-- start of INPUT --
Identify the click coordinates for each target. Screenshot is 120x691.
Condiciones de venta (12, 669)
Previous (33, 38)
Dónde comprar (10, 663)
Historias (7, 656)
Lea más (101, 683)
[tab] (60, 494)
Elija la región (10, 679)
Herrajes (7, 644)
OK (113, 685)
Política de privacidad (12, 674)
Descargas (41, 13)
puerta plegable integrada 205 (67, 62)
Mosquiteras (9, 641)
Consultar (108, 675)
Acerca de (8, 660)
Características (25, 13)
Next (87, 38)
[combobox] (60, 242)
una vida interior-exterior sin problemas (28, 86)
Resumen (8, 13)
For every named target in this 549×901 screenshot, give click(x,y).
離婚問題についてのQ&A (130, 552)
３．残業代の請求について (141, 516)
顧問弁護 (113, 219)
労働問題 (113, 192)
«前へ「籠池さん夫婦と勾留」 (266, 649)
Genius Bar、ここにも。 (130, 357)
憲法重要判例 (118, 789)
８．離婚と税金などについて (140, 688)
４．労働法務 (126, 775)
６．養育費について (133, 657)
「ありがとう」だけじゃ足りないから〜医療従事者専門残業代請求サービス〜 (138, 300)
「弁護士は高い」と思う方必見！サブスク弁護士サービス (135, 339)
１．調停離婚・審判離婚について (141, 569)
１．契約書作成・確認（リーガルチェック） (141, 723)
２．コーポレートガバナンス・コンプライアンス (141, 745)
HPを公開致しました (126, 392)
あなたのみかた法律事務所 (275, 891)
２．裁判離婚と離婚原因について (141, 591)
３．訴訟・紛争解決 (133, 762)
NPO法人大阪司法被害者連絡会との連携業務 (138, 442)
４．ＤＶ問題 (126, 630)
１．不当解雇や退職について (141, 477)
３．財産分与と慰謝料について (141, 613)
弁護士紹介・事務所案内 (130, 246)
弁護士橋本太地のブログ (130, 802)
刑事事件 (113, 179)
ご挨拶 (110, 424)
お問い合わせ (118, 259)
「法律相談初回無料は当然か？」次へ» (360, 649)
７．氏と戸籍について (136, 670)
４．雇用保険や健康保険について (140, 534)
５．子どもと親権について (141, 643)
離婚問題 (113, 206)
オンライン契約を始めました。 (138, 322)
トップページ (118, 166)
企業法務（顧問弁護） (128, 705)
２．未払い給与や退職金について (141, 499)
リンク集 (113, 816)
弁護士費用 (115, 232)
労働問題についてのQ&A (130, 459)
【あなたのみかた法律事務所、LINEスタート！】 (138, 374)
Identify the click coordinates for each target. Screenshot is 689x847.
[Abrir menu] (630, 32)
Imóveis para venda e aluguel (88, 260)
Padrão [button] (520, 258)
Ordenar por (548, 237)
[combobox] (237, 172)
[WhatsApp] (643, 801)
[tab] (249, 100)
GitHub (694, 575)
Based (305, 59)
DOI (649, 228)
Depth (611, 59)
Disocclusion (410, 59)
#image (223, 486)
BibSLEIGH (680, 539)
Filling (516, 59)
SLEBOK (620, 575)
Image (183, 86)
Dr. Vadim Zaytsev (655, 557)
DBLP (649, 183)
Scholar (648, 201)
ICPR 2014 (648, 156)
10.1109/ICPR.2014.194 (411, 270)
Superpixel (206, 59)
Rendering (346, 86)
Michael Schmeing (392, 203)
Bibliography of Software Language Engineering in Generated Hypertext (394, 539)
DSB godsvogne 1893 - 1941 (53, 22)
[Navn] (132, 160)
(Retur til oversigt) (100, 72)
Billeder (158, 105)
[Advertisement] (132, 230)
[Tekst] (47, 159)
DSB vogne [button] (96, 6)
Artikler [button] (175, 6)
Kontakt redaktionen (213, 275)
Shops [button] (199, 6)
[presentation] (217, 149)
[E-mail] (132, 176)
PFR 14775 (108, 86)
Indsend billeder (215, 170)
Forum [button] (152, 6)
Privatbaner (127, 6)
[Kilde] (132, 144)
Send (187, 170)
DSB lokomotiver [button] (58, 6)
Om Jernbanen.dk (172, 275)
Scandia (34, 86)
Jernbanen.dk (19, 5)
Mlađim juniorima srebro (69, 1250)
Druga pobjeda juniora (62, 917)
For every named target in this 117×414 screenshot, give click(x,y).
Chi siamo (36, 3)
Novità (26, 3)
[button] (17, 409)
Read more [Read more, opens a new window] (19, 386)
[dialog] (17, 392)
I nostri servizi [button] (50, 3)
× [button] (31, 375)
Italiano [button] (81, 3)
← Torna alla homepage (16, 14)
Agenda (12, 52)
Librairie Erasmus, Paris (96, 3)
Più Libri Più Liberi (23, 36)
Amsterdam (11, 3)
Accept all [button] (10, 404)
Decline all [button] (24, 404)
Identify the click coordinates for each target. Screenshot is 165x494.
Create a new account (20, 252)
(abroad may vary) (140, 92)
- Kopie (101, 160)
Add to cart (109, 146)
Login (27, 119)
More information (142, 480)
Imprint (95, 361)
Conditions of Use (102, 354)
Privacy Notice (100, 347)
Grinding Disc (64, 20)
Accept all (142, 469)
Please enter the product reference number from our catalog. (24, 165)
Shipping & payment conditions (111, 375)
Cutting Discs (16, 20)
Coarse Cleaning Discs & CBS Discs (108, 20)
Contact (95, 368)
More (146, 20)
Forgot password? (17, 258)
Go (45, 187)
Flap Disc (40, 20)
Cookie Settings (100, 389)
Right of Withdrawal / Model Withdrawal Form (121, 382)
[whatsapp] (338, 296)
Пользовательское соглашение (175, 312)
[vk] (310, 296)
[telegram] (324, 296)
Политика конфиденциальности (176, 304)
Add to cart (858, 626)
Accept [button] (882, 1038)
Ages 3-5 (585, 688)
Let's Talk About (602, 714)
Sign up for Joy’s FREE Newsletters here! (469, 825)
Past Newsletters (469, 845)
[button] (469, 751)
-- end of INPUT --
WHAT YOU NEED TO DO » Reproduce every record above verbatim, line by line, changing nothing.

TASK SOLUTION »
Identify the click coordinates for each target. Screenshot is 120x691.
Condiciones de venta (12, 669)
Previous (33, 38)
Dónde comprar (10, 663)
Historias (7, 656)
Lea más (101, 683)
[tab] (60, 494)
Elija la región (10, 679)
Herrajes (7, 644)
OK (113, 685)
Política de privacidad (12, 674)
Descargas (41, 13)
puerta plegable integrada 205 (67, 62)
Mosquiteras (9, 641)
Consultar (108, 675)
Acerca de (8, 660)
Características (25, 13)
Next (87, 38)
[combobox] (60, 242)
una vida interior-exterior sin problemas (28, 86)
Resumen (8, 13)
For every named target in this 549×901 screenshot, give click(x,y).
離婚問題についてのQ&A (130, 552)
３．残業代の請求について (141, 516)
顧問弁護 (113, 219)
労働問題 (113, 192)
«前へ「籠池さん夫婦と勾留」 (266, 649)
Genius Bar、ここにも。 (130, 357)
憲法重要判例 (118, 789)
８．離婚と税金などについて (140, 688)
４．労働法務 (126, 775)
６．養育費について (133, 657)
「ありがとう」だけじゃ足りないから〜医療従事者専門残業代請求サービス〜 (138, 300)
「弁護士は高い」と思う方必見！サブスク弁護士サービス (135, 339)
１．調停離婚・審判離婚について (141, 569)
１．契約書作成・確認（リーガルチェック） (141, 723)
２．コーポレートガバナンス・コンプライアンス (141, 745)
HPを公開致しました (126, 392)
あなたのみかた法律事務所 (275, 891)
２．裁判離婚と離婚原因について (141, 591)
３．訴訟・紛争解決 (133, 762)
NPO法人大阪司法被害者連絡会との連携業務 (138, 442)
４．ＤＶ問題 (126, 630)
１．不当解雇や退職について (141, 477)
３．財産分与と慰謝料について (141, 613)
弁護士紹介・事務所案内 (130, 246)
弁護士橋本太地のブログ (130, 802)
刑事事件 (113, 179)
ご挨拶 (110, 424)
お問い合わせ (118, 259)
「法律相談初回無料は当然か？」次へ» (360, 649)
７．氏と戸籍について (136, 670)
４．雇用保険や健康保険について (140, 534)
５．子どもと親権について (141, 643)
離婚問題 (113, 206)
オンライン契約を始めました。 (138, 322)
トップページ (118, 166)
企業法務（顧問弁護） (128, 705)
２．未払い給与や退職金について (141, 499)
リンク集 (113, 816)
弁護士費用 (115, 232)
労働問題についてのQ&A (130, 459)
【あなたのみかた法律事務所、LINEスタート！】 (138, 374)
Identify the click coordinates for each target. Screenshot is 689x847.
[Abrir menu] (630, 32)
Imóveis para venda e aluguel (88, 260)
Padrão [button] (520, 258)
Ordenar por (548, 237)
[combobox] (237, 172)
[WhatsApp] (643, 801)
[tab] (249, 100)
GitHub (694, 575)
Based (305, 59)
DOI (649, 228)
Depth (611, 59)
Disocclusion (410, 59)
#image (223, 486)
BibSLEIGH (680, 539)
Filling (516, 59)
SLEBOK (620, 575)
Image (183, 86)
Dr. Vadim Zaytsev (655, 557)
DBLP (649, 183)
Scholar (648, 201)
ICPR 2014 (648, 156)
10.1109/ICPR.2014.194 (411, 270)
Superpixel (206, 59)
Rendering (346, 86)
Michael Schmeing (392, 203)
Bibliography of Software Language Engineering in Generated Hypertext (394, 539)
DSB godsvogne 1893 - 1941 (53, 22)
[Navn] (132, 160)
(Retur til oversigt) (100, 72)
Billeder (158, 105)
[Advertisement] (132, 230)
[Tekst] (47, 159)
DSB vogne [button] (96, 6)
Artikler [button] (175, 6)
Kontakt redaktionen (213, 275)
Shops [button] (199, 6)
[presentation] (217, 149)
[E-mail] (132, 176)
PFR 14775 (108, 86)
Indsend billeder (215, 170)
Forum [button] (152, 6)
Privatbaner (127, 6)
[Kilde] (132, 144)
Send (187, 170)
DSB lokomotiver [button] (58, 6)
Om Jernbanen.dk (172, 275)
Scandia (34, 86)
Jernbanen.dk (19, 5)
Mlađim juniorima srebro (69, 1250)
Druga pobjeda juniora (62, 917)
For every named target in this 117×414 screenshot, give click(x,y).
Chi siamo (36, 3)
Novità (26, 3)
[button] (17, 409)
Read more [Read more, opens a new window] (19, 386)
[dialog] (17, 392)
I nostri servizi [button] (50, 3)
× [button] (31, 375)
Italiano [button] (81, 3)
← Torna alla homepage (16, 14)
Agenda (12, 52)
Librairie Erasmus, Paris (96, 3)
Più Libri Più Liberi (23, 36)
Amsterdam (11, 3)
Accept all [button] (10, 404)
Decline all [button] (24, 404)
Identify the click coordinates for each target. Screenshot is 165x494.
Create a new account (20, 252)
(abroad may vary) (140, 92)
- Kopie (101, 160)
Add to cart (109, 146)
Login (27, 119)
More information (142, 480)
Imprint (95, 361)
Conditions of Use (102, 354)
Privacy Notice (100, 347)
Grinding Disc (64, 20)
Accept all (142, 469)
Please enter the product reference number from our catalog. (24, 165)
Shipping & payment conditions (111, 375)
Cutting Discs (16, 20)
Coarse Cleaning Discs & CBS Discs (108, 20)
Contact (95, 368)
More (146, 20)
Forgot password? (17, 258)
Go (45, 187)
Flap Disc (40, 20)
Cookie Settings (100, 389)
Right of Withdrawal / Model Withdrawal Form (121, 382)
[whatsapp] (338, 296)
Пользовательское соглашение (175, 312)
[vk] (310, 296)
[telegram] (324, 296)
Политика конфиденциальности (176, 304)
Add to cart (858, 626)
Accept [button] (882, 1038)
Ages 3-5 (585, 688)
Let's Talk About (602, 714)
Sign up for Joy’s FREE Newsletters here! (469, 825)
Past Newsletters (469, 845)
[button] (469, 751)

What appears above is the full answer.